*Task instructions*:
A – Answer these questions using the passage on The Real Housewives of Orange County season 14:
(i) On which network was the season originally broadcast?
(ii) Which former housewives returned in guest appearances?
(iii) What is the title of the season's first episode?
B – For each statement, say whether it agrees with the passage on The Real Housewives of Orange County season 14, and quote the words that decide it:
(i) Vicki Gunvalson was a main housewife this season.
(ii) Tamra Judge came back to the show for its 17th season.
(iii) The season consists of 23 episodes.

*Given passage*:

====================

- Cover used by the iTunes Store Left to right: Simpson, Windham-Burke, Dodd, Beador, Judge, and Kirschenheiter.
- Starring: Tamra Judge; Shannon Storms Beador; Kelly Dodd; Gina Kirschenheiter; Emily Simpson; Braunwyn Windham-Burke;
- No. of episodes: 23

Release
- Original network: Bravo
- Original release: August 6 – December 26, 2019

Season chronology
- ← Previous Season 13Next → Season 15

= The Real Housewives of Orange County season 14 =

The fourteenth season of The Real Housewives of Orange County, an American reality television series, was broadcast on Bravo. It aired on August 6, 2019, until December 26, 2019, and is primarily filmed in Orange County, California. Its executive producers are Adam Karpel, Alex Baskin, Douglas Ross, Gregory Stewart, Scott Dunlop, Stephanie Boyriven and Andy Cohen.

The fourteenth season of The Real Housewives of Orange County focuses on the lives of Tamra Judge, Shannon Storms Beador, Kelly Dodd, Gina Kirschenheiter, Emily Simpson and Braunwyn Windham-Burke. Original housewife Vicki Gunvalson appeared as a friend of the housewives.

This season marked the first departure of Tamra Judge. She eventually returned for the show's 17th season.

==Cast and synopsis==
Following the conclusion of the thirteenth season, Vicki Gunvalson was demoted to a friend after thirteen seasons of being a main housewife. Tamra Judge, Shannon Beador, Kelly Dodd, Gina Kirschenheiter and Emily Simpson all returned with new cast member Braunwyn Windham-Burke joining the show. Former housewives Alexis Bellino and Meghan King Edmonds also returned in guest appearance. Gunvalson’s demotion made the series the second Real Housewives franchise to not retain any original cast members as full-time participants after season 8 of The Real Housewives of Atlanta.

Following the season finale, Gunvalson departed the franchise after fourteen seasons. Soon after, Tamra Judge announced her departure from the show as well.

==Episodes==

The Real Housewives of Orange County season 14 episodes
| No. overall | No. in season | Title | Original release date | U.S. viewers (millions) |
| 233 | 1 | "New Friends, New Flames" | August 6, 2019 | 1.42 |
While Tamra settles into her new house, Shannon strikes up a friendship with Housewife Braunwyn. Gina is dealing with the consequences of her DUI while dating a new man. Emily takes on the role of a single mother, and Kelly becomes smitten with a successful plastic surgeon.
| 234 | 2 | "(Not So Happy) Housewarming" | August 13, 2019 | 1.44 |
While her mother looks after their seven children, Brauwnyn and Sean spend Valentine's Day at their love shack. Tamra invites the girls to her housewarming celebration and warns Kelly of Vicki's presence. Emily hosts her in0laws to celebrate their birthdays.

====================

*Material supplied*:

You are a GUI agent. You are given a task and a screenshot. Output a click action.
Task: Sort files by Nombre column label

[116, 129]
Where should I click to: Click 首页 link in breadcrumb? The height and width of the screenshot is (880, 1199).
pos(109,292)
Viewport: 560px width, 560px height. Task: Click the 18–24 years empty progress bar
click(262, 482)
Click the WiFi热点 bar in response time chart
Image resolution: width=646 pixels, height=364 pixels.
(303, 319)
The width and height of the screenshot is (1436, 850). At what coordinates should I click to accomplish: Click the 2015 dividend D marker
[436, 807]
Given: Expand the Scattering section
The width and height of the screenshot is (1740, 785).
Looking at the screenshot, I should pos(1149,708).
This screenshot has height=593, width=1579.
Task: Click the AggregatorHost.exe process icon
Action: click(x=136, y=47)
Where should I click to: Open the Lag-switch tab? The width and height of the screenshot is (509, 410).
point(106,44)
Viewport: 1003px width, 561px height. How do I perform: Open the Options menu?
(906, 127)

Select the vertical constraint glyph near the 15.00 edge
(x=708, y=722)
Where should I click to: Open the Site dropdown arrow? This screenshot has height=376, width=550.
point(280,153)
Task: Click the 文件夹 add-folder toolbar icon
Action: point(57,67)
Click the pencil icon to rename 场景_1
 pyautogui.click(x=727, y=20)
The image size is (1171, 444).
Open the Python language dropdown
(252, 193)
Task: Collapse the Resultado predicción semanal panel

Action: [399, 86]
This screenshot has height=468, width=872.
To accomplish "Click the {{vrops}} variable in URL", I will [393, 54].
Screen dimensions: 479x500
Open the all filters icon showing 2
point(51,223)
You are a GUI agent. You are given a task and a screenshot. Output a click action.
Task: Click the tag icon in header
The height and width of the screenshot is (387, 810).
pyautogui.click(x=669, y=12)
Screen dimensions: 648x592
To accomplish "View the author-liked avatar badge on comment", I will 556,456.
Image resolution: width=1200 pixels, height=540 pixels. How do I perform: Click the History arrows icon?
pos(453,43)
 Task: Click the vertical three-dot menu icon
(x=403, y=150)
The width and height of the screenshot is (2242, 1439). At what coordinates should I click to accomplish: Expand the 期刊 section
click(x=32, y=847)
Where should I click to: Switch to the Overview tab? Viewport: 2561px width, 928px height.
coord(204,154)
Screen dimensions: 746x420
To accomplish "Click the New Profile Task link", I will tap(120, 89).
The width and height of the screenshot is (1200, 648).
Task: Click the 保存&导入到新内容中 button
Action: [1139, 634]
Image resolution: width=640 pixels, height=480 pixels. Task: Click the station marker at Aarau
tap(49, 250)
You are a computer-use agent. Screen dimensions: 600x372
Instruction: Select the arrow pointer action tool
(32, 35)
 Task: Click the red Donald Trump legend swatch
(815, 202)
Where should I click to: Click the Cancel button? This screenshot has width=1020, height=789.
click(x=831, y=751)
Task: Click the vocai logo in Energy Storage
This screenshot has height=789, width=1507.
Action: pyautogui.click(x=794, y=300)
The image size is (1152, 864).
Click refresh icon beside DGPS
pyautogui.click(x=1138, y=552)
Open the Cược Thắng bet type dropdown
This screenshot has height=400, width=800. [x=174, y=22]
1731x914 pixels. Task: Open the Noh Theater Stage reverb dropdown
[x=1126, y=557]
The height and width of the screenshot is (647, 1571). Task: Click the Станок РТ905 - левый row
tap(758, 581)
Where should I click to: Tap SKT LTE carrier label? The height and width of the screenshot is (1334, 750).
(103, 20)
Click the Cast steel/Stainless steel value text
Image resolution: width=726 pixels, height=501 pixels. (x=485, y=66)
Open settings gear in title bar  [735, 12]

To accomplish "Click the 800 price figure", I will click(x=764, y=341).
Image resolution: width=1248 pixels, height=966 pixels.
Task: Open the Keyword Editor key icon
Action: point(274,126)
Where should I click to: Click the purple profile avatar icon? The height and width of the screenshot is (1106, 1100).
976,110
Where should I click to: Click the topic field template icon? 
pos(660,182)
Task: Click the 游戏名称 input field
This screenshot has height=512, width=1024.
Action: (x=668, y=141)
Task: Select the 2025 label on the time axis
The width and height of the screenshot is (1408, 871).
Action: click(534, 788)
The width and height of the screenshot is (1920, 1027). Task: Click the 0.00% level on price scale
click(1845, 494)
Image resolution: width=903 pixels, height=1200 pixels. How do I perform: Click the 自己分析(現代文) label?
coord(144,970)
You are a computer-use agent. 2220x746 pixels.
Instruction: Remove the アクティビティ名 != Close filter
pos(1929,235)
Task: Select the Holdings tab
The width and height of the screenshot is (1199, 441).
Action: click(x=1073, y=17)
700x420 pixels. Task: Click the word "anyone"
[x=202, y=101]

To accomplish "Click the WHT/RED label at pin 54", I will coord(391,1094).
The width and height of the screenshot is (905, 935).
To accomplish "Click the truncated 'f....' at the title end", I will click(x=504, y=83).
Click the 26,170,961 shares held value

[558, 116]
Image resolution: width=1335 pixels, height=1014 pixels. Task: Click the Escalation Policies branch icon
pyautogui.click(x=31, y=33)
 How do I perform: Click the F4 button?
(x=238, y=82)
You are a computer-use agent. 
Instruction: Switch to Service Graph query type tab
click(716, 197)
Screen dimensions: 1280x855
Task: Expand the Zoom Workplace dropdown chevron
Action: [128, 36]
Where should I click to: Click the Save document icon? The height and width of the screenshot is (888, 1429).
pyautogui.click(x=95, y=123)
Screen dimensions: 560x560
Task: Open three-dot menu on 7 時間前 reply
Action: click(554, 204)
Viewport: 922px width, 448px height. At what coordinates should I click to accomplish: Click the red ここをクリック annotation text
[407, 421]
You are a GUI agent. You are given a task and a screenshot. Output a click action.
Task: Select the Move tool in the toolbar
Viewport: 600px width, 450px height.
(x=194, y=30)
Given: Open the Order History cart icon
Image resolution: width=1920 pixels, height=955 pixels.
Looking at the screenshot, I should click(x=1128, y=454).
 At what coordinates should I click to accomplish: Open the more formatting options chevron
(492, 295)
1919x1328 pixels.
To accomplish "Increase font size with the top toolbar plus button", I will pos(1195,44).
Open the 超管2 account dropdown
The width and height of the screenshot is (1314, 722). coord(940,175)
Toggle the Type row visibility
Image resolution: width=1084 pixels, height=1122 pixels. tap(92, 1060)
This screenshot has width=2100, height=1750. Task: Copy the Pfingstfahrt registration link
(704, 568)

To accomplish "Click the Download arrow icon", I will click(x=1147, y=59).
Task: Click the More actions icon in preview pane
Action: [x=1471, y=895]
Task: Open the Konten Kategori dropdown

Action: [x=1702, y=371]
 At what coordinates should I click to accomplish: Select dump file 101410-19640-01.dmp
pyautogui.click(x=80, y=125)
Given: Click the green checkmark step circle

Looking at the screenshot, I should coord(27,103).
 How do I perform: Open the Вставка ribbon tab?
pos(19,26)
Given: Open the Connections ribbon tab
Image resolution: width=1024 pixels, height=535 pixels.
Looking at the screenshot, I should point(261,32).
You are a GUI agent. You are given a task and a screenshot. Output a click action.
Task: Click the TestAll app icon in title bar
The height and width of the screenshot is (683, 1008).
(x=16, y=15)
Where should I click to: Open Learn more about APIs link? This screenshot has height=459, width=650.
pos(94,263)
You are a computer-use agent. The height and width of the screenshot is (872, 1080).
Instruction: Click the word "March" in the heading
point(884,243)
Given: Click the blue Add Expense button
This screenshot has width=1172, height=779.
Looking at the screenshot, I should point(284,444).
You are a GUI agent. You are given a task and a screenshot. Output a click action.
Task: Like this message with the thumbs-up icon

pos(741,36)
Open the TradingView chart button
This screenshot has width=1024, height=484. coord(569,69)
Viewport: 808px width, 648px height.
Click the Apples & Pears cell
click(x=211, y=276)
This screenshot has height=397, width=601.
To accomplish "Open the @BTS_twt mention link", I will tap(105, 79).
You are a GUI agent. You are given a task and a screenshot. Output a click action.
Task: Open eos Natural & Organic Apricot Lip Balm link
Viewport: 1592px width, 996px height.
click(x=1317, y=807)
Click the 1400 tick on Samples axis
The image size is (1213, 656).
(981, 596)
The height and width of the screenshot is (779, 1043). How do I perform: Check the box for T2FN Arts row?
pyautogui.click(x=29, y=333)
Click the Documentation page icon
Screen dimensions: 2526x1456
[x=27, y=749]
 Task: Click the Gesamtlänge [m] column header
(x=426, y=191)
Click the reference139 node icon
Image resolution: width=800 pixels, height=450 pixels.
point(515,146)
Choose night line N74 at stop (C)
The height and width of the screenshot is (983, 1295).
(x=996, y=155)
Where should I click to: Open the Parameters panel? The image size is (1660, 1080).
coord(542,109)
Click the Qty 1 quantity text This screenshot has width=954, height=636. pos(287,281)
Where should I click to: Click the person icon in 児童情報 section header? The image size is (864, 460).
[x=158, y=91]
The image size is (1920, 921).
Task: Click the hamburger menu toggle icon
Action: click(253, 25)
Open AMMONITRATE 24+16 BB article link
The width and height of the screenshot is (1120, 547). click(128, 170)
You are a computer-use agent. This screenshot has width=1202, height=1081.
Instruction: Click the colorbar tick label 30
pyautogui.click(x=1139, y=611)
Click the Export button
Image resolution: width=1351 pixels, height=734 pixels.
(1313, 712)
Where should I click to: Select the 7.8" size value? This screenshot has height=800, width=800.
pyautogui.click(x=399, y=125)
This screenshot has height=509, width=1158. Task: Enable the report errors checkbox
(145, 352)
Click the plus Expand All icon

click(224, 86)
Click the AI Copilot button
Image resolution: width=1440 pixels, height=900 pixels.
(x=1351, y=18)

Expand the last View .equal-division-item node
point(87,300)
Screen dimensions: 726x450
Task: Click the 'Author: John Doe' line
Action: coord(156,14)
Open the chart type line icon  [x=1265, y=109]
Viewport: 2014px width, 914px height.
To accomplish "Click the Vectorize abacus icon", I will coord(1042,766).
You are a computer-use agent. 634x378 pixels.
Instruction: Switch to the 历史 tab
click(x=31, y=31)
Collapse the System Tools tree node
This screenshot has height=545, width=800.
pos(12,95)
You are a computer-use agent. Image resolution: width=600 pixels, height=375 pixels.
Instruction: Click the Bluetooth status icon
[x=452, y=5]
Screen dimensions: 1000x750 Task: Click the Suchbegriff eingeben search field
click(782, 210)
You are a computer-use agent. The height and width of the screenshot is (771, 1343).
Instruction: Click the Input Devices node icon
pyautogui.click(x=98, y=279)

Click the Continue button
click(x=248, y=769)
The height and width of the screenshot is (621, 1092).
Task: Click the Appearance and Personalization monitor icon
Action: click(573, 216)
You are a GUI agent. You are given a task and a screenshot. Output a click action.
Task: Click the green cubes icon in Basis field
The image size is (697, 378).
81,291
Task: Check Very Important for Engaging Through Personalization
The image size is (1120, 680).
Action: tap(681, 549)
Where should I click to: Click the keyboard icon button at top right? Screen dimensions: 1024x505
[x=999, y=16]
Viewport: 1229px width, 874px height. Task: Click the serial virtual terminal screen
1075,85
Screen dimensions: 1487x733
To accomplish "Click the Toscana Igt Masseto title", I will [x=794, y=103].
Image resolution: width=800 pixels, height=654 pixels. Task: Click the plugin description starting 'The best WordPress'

====================

*Answers given*:
A –
(i) Bravo
(ii) Alexis Bellino and Meghan King Edmonds
(iii) "New Friends, New Flames"

B –
(i) No. "Original housewife Vicki Gunvalson appeared as a friend of the housewives."
(ii) Yes. "She eventually returned for the show's 17th season."
(iii) Yes. "No. of episodes: 23"